[Target pointing data]
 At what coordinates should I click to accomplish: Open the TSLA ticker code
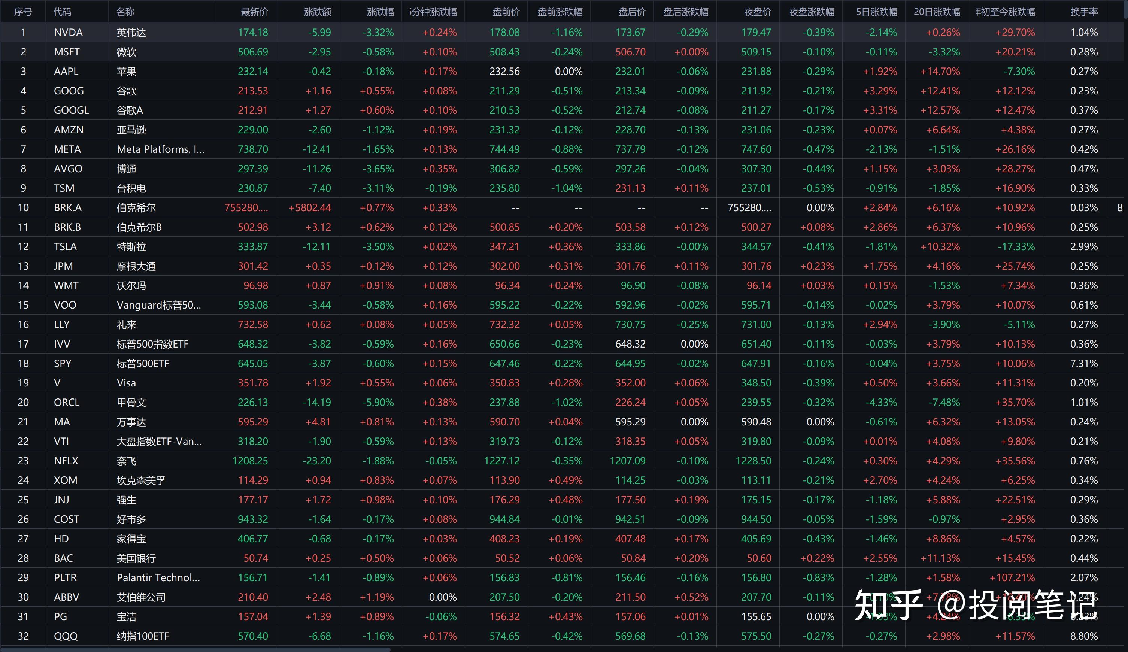65,247
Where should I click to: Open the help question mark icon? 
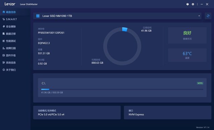[x=188, y=4]
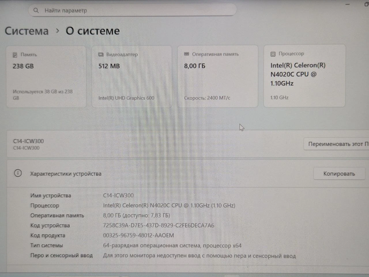This screenshot has width=369, height=277.
Task: Minimize the Settings window
Action: (348, 4)
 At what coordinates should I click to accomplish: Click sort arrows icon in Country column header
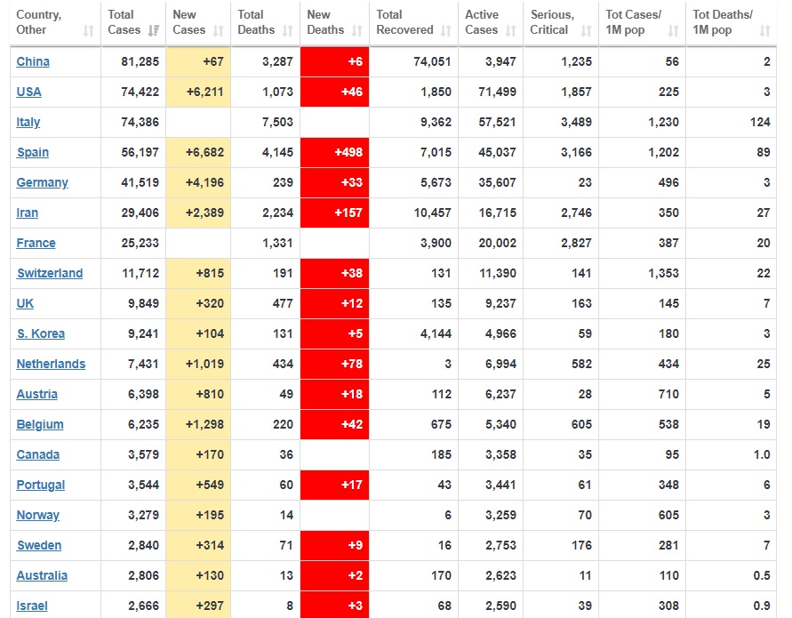point(88,31)
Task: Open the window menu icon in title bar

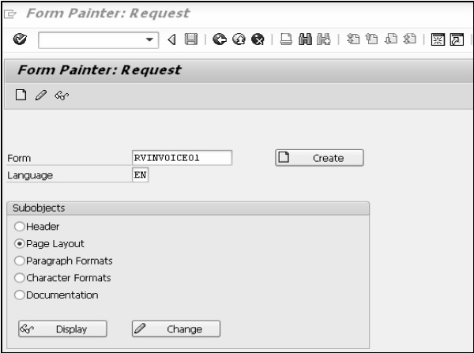Action: point(9,13)
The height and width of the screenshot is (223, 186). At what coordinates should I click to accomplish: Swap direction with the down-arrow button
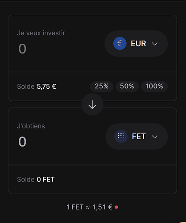(x=92, y=104)
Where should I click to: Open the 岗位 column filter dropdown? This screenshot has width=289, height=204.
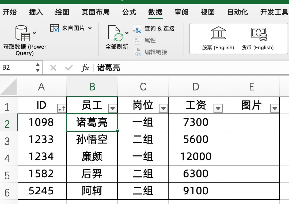(x=163, y=109)
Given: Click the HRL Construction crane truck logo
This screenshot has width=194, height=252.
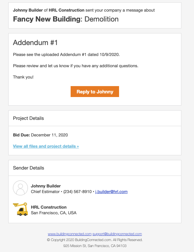Looking at the screenshot, I should (x=21, y=209).
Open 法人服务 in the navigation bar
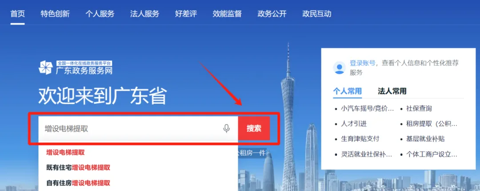This screenshot has height=191, width=480. pyautogui.click(x=145, y=14)
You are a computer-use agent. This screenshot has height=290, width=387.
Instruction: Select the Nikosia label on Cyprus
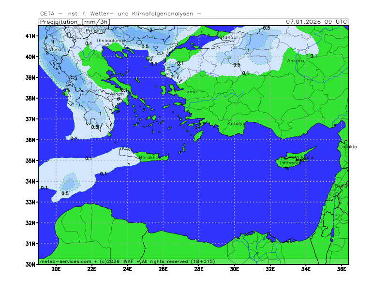[305, 157]
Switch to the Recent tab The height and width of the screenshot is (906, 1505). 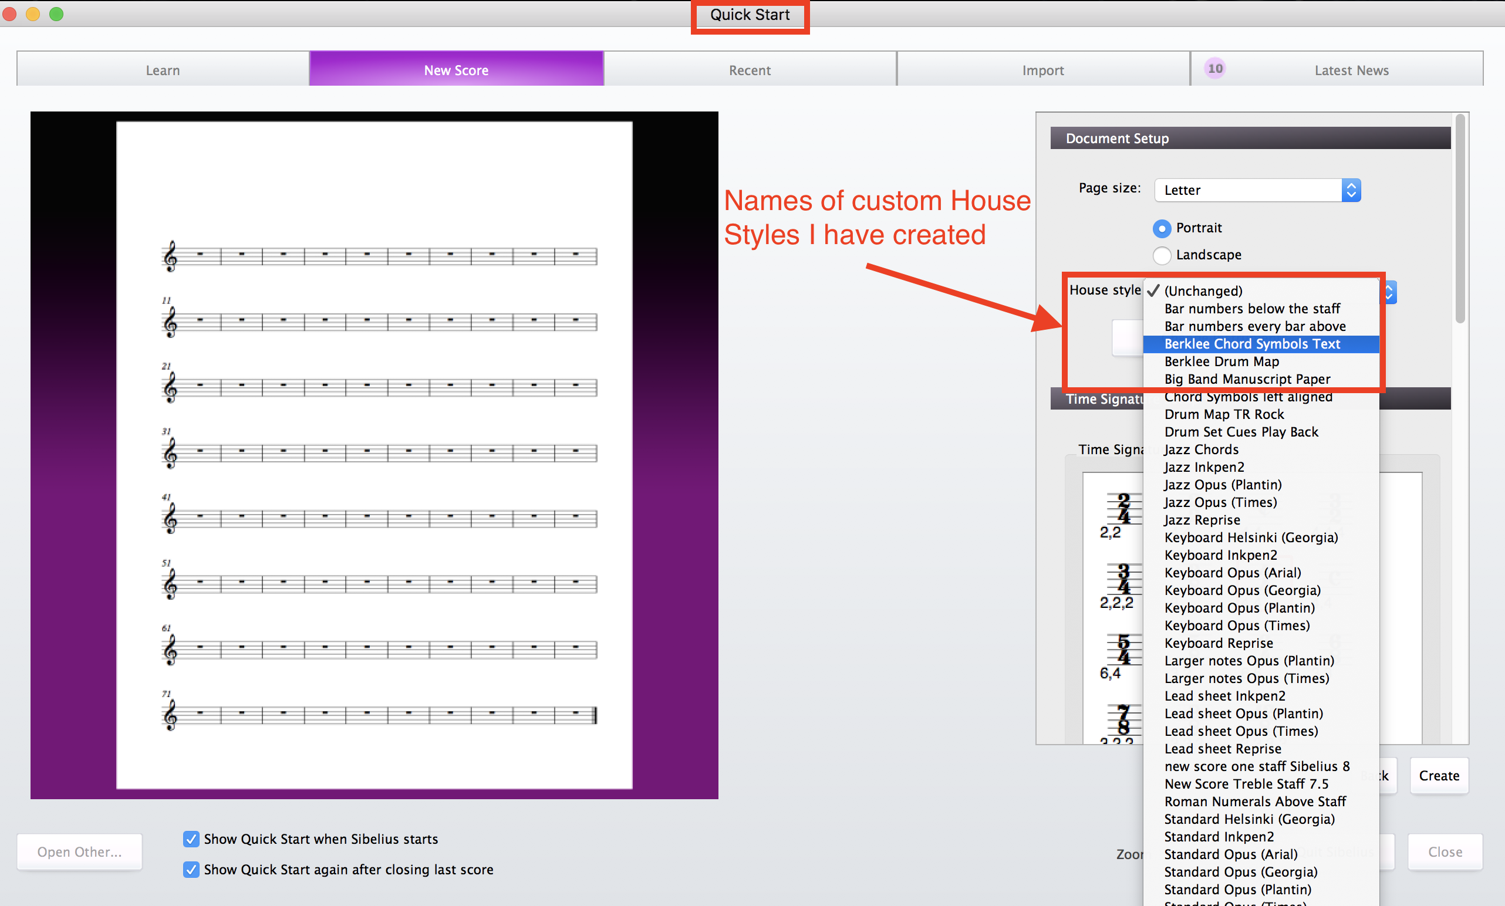pos(749,70)
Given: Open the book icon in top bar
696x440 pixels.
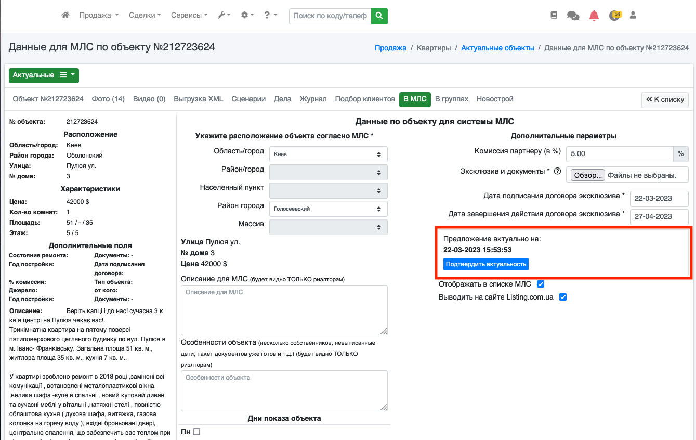Looking at the screenshot, I should pos(554,16).
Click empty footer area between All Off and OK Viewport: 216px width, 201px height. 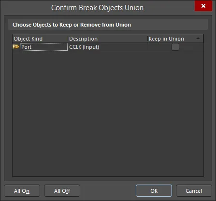click(108, 191)
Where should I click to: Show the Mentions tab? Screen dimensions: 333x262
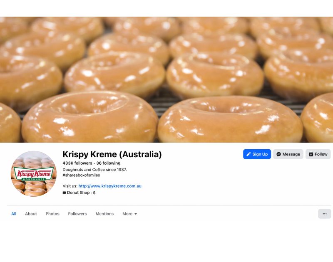coord(104,214)
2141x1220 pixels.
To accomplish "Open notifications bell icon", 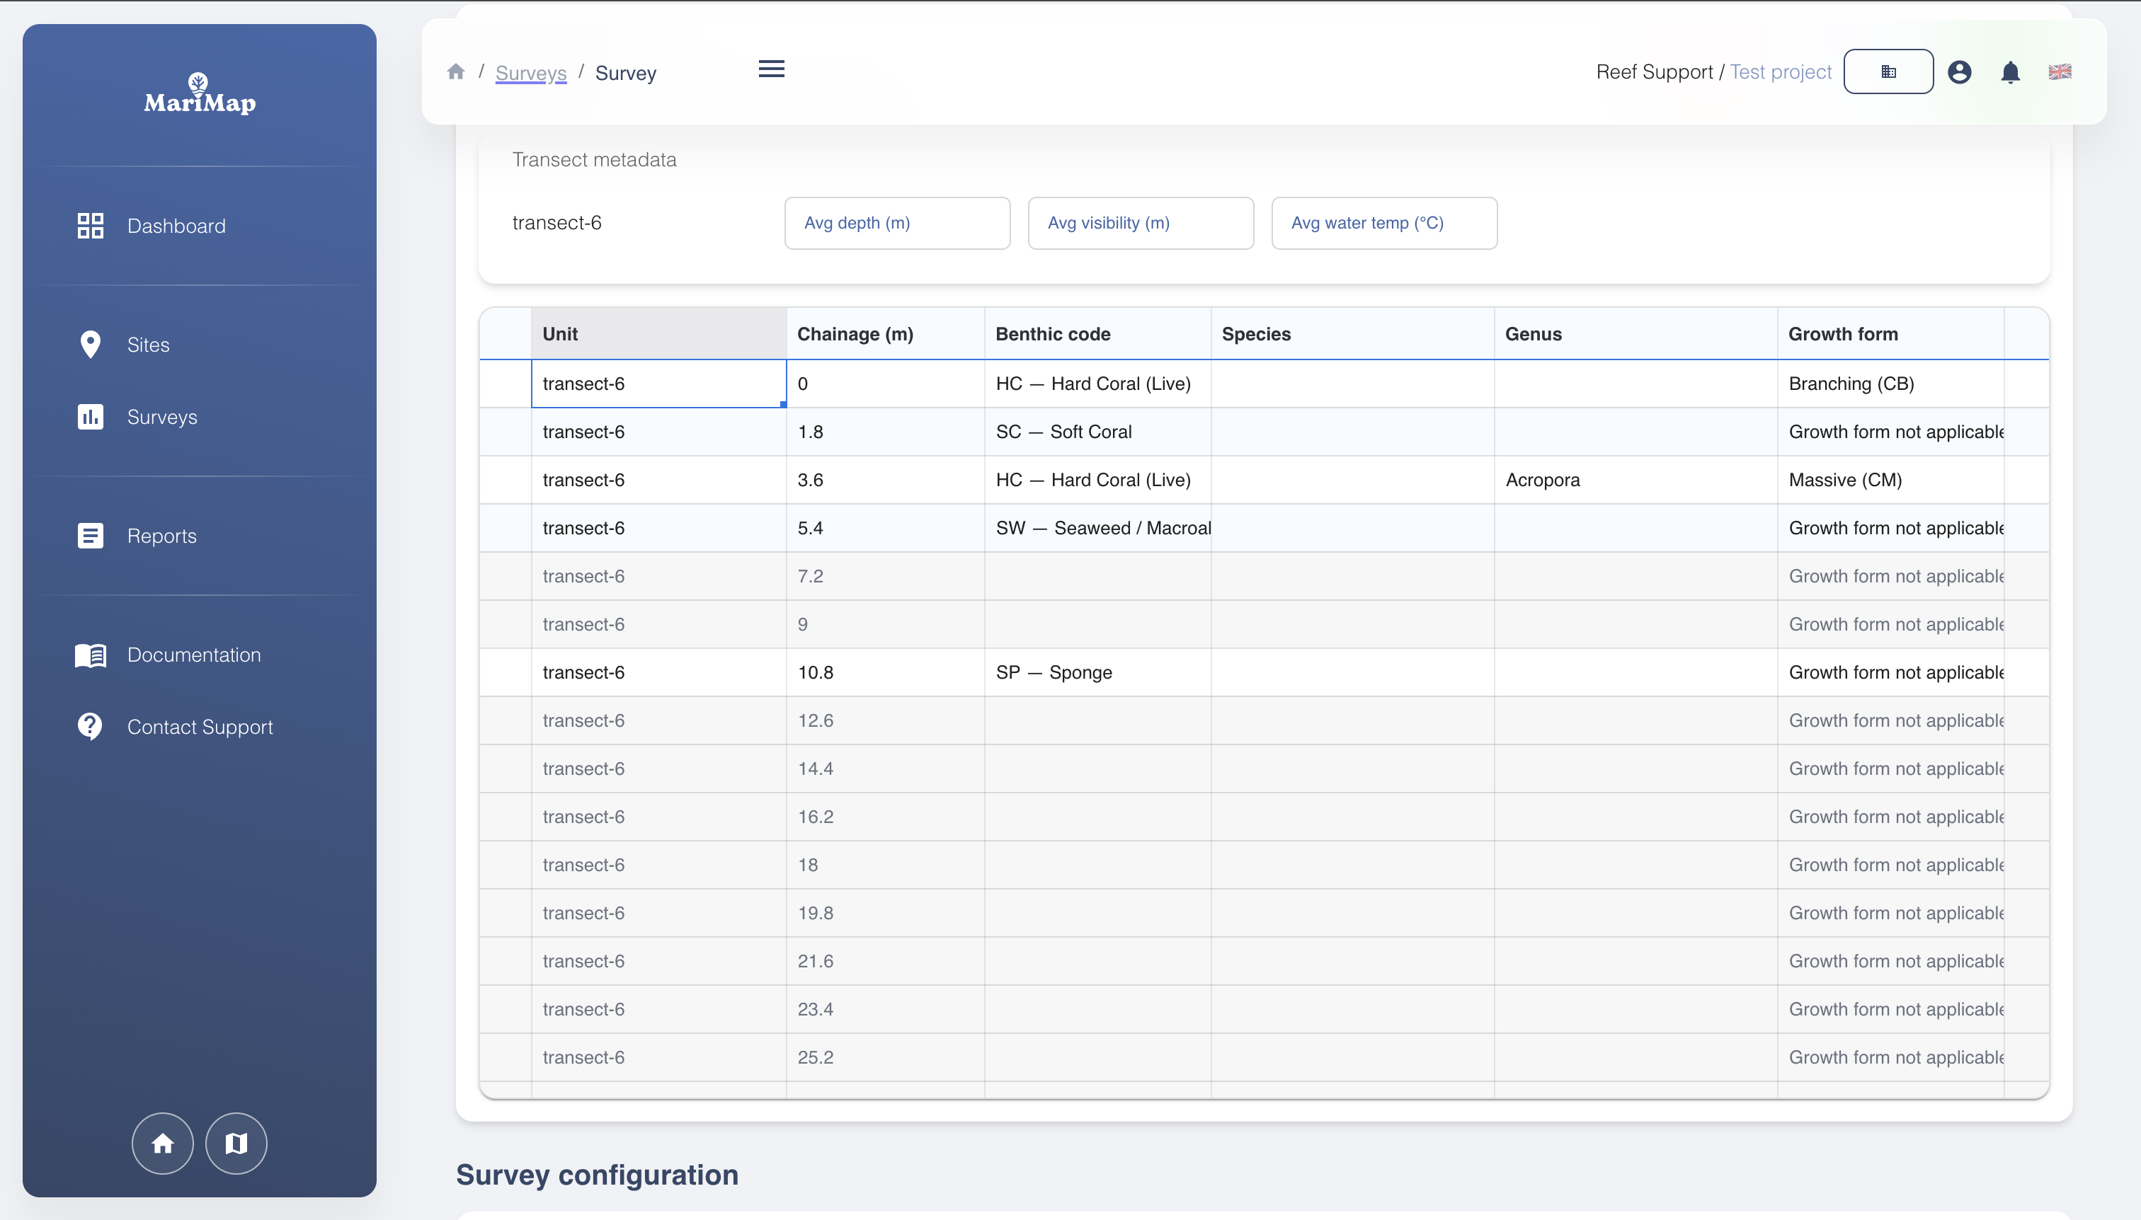I will click(2010, 73).
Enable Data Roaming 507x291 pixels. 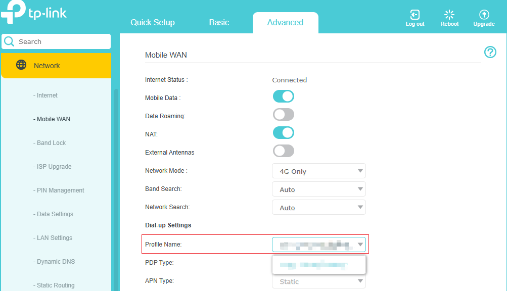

- **THE TASK**
Copy each line of the records above that contains the string "Given". Matching is case-sensitive.

- **SOLUTION FOR THIS EXERCISE**
Given: Click the HRL Construction crane truck logo
Given: Open the book icon in top bar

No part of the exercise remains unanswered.